** Opening Source material block **

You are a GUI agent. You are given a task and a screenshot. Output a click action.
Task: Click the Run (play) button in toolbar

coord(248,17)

** Closing Source material block **
** Opening Source material block **

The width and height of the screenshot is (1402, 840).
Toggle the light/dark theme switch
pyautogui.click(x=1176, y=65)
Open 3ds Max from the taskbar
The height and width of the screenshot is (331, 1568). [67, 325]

** Closing Source material block **
** Opening Source material block **

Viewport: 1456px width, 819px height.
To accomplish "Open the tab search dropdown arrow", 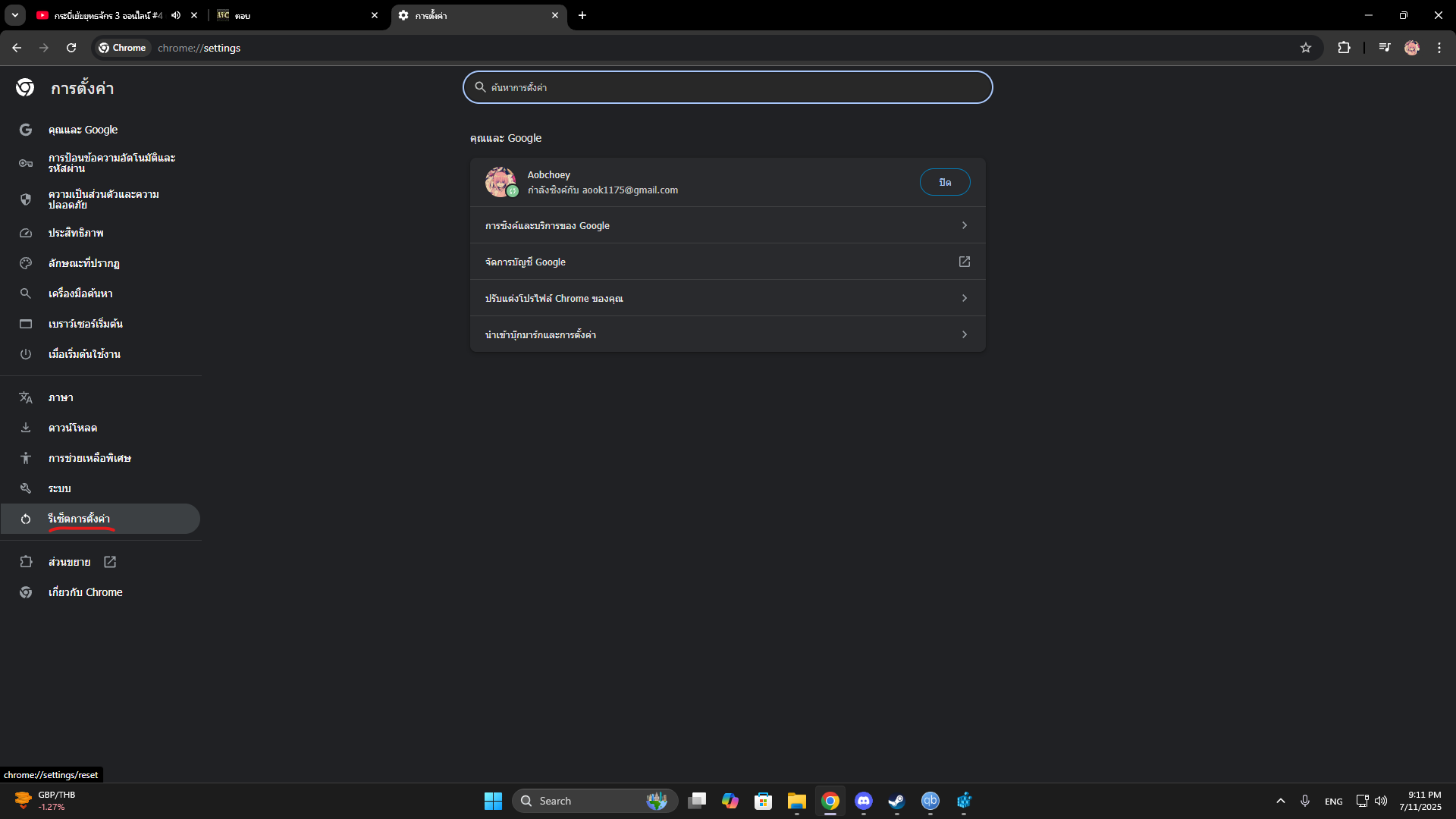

** Closing Source material block **

Task requirements:
Look above for the line with "Viewport: 1456px width, 819px height.", then print it and each line after it down to and including the line with "the tab search". Leave out the pictures and keep the wording exact.

Output for this task:
Viewport: 1456px width, 819px height.
To accomplish "Open the tab search dropdown arrow", 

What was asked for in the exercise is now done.